- Opening Delimiter -

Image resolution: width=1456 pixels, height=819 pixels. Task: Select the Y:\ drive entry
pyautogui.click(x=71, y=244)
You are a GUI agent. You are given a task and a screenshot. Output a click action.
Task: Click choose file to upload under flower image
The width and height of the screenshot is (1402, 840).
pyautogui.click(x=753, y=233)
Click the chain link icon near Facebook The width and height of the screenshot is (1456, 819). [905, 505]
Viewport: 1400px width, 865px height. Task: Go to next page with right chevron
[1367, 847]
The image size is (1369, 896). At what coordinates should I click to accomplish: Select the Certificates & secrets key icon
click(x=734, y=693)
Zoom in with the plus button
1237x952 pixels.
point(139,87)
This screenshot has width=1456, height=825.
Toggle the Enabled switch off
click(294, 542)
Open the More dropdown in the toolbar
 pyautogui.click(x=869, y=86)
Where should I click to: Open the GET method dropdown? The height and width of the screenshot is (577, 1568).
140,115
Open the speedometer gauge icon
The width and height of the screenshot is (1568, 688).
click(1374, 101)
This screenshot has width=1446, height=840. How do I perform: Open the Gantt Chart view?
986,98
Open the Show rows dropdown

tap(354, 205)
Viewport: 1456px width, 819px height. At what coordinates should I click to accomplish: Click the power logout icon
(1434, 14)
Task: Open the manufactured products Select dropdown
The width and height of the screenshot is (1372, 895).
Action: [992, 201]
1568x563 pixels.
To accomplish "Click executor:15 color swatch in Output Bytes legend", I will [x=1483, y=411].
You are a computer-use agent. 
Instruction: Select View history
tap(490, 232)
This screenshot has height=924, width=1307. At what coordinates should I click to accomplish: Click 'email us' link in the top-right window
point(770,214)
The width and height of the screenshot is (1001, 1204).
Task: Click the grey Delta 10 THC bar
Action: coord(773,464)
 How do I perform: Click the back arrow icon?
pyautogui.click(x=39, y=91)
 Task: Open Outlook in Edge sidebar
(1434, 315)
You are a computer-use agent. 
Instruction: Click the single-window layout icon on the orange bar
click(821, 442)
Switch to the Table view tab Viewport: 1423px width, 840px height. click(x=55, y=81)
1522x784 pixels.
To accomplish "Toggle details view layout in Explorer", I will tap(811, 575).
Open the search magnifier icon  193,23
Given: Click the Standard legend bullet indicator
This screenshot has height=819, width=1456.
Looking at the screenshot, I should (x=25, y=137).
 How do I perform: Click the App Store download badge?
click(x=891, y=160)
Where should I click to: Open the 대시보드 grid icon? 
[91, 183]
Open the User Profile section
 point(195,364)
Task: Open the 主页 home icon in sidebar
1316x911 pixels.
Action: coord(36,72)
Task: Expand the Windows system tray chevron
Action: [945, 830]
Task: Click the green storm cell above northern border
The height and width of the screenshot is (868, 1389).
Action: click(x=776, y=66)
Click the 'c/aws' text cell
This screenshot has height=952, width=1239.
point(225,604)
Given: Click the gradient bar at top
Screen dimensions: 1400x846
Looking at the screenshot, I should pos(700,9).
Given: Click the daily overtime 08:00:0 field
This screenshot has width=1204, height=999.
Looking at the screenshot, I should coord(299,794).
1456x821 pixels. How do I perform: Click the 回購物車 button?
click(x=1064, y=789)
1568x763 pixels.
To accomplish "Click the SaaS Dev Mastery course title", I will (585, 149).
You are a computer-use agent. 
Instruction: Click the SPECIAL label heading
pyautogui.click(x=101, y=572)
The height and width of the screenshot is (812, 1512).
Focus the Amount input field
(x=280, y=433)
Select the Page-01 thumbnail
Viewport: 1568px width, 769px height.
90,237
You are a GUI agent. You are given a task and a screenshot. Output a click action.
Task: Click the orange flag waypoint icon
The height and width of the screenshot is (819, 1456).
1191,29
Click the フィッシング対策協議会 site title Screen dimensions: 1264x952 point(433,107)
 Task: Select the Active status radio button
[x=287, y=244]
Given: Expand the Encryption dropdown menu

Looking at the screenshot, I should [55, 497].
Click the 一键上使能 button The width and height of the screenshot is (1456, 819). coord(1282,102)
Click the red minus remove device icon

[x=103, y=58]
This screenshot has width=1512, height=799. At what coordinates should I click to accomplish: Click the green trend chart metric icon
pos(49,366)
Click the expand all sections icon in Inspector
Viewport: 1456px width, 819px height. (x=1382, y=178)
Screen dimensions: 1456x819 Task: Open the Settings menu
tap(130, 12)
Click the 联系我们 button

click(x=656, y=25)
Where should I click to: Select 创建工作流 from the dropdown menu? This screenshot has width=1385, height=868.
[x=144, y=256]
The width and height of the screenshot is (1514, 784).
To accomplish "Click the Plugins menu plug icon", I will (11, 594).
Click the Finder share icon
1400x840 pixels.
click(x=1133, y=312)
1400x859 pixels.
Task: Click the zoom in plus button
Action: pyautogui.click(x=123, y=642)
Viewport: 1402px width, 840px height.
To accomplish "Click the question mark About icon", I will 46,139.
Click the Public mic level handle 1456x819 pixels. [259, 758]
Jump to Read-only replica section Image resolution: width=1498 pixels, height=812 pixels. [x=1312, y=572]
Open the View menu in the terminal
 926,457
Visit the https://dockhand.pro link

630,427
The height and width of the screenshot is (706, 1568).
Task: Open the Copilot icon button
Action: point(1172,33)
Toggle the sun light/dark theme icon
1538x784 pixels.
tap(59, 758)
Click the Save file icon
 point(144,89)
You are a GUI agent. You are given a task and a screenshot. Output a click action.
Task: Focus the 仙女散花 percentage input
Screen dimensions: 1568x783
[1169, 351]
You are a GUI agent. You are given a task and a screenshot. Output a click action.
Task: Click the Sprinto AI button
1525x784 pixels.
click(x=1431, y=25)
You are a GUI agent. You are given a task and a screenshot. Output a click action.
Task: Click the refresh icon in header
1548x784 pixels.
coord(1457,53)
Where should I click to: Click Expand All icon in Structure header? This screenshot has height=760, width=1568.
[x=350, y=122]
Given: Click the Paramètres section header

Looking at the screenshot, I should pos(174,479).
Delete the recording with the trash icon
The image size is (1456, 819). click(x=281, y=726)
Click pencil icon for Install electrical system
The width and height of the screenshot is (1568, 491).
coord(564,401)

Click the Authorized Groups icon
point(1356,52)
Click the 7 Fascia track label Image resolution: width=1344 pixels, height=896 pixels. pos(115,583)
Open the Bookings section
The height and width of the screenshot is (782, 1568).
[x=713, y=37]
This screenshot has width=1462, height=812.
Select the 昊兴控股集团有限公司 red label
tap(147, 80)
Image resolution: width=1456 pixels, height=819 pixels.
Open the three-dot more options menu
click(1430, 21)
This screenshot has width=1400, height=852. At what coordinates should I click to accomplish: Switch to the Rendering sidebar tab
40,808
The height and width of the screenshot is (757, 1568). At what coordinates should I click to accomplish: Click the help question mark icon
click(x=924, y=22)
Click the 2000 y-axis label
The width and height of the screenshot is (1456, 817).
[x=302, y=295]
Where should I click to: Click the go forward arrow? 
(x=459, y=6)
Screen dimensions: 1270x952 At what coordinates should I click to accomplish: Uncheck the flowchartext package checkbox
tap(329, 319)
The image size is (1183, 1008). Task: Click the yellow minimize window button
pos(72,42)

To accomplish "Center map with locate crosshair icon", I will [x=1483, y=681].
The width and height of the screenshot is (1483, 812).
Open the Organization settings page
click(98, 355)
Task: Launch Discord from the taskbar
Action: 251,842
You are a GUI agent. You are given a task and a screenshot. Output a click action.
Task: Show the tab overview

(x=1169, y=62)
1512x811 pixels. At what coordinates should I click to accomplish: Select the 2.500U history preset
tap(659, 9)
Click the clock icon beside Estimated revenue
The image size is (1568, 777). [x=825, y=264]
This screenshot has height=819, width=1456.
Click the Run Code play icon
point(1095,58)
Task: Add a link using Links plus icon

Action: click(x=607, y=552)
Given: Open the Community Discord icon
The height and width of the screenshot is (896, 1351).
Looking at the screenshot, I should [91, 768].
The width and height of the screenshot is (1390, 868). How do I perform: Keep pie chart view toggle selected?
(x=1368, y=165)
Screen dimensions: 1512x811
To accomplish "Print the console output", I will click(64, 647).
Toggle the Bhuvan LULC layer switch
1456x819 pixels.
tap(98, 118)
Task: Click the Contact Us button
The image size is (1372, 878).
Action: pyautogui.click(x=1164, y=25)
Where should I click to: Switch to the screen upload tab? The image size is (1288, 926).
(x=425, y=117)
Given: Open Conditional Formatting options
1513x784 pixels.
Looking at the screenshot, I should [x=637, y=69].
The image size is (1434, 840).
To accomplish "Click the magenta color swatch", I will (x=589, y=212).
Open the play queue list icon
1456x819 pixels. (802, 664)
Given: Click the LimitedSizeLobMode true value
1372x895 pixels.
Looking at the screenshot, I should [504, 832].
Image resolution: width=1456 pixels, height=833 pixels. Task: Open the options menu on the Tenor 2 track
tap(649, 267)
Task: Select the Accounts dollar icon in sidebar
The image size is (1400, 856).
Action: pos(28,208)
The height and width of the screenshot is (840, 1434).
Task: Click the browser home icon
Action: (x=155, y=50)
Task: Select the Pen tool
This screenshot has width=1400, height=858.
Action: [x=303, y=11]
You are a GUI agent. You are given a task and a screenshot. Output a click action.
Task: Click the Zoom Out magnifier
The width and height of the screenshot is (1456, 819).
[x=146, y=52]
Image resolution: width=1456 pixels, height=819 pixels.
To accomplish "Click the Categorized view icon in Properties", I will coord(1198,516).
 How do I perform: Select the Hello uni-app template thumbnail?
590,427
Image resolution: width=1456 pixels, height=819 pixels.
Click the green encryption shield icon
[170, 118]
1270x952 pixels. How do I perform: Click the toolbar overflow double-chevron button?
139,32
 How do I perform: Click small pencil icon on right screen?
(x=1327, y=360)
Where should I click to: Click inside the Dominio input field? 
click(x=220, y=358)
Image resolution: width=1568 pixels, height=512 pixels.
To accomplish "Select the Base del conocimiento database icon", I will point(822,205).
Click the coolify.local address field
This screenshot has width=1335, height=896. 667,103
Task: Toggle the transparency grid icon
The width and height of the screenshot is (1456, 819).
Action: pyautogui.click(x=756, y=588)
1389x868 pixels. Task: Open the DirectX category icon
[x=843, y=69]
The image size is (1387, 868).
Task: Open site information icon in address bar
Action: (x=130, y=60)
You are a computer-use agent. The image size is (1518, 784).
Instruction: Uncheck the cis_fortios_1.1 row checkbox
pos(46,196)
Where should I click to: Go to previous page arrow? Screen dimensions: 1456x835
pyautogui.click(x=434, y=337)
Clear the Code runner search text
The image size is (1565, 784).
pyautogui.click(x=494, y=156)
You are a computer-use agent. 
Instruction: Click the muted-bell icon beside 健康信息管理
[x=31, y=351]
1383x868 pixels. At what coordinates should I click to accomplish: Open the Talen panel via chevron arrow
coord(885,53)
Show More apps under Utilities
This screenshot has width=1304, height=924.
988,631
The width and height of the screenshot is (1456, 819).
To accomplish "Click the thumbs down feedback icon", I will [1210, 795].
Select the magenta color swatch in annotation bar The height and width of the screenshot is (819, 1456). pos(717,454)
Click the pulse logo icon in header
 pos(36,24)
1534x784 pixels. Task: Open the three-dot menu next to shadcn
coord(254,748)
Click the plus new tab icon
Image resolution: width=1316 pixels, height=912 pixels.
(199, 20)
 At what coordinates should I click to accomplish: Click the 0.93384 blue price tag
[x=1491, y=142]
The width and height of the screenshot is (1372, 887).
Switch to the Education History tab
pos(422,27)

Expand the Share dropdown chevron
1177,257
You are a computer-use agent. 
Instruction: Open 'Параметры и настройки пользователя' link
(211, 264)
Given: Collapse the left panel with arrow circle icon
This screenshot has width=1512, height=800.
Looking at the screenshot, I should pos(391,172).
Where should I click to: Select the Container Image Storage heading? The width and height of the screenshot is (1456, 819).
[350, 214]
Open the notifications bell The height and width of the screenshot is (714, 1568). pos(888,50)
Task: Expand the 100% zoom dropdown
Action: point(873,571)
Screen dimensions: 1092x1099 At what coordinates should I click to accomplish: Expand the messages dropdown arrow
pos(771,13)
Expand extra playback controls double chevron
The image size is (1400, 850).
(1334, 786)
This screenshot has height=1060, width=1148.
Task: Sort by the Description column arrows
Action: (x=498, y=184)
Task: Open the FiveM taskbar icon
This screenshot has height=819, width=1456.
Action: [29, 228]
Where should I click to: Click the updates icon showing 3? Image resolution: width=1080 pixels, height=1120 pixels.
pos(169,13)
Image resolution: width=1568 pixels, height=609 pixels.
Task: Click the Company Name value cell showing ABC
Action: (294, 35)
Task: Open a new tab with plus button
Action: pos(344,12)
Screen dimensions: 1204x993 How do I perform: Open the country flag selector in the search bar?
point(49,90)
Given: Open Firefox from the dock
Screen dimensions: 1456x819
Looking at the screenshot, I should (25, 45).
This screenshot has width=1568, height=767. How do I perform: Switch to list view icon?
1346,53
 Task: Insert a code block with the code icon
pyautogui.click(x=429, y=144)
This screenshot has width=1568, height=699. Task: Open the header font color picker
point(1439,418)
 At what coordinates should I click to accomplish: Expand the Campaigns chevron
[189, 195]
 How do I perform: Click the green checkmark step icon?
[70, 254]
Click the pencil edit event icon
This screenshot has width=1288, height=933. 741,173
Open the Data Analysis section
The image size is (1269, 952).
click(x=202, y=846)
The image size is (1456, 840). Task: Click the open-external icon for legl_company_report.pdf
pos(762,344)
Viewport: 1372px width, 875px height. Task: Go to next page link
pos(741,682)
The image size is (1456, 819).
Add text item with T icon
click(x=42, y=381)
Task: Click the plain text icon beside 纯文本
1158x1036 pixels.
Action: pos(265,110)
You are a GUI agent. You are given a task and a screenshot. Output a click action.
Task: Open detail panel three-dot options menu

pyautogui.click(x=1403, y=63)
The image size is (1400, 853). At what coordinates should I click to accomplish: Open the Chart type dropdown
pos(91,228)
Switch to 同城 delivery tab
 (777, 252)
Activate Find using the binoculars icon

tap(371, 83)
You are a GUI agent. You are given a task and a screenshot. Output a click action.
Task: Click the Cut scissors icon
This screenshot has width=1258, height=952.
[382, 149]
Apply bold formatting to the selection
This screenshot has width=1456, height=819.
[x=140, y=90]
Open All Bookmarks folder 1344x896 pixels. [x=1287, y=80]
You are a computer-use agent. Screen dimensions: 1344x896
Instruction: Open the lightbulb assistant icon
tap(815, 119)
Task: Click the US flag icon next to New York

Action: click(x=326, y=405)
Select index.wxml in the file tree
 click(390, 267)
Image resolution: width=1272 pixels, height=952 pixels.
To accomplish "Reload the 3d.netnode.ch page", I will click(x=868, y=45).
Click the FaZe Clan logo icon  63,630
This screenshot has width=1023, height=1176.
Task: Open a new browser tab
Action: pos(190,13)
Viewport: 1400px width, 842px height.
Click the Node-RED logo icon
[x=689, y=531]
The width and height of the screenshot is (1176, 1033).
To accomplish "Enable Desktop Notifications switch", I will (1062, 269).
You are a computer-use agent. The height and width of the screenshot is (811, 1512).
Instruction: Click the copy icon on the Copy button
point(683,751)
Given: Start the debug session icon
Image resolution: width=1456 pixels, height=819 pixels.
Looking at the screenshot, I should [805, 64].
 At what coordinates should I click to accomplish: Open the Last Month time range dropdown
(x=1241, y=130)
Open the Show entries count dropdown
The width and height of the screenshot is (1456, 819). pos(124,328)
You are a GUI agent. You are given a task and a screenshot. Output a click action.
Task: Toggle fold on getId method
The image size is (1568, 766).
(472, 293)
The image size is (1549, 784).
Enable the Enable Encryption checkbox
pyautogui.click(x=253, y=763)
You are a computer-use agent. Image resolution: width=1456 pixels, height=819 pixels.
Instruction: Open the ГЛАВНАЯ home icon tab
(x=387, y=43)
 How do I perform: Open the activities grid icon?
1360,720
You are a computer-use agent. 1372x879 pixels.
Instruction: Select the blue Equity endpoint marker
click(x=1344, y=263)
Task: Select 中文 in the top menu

- Closing Delimiter -

Required work - Copy each line above that contains the word "under".

Solution for this exercise -
Task: Click choose file to upload under flower image
Show More apps under Utilities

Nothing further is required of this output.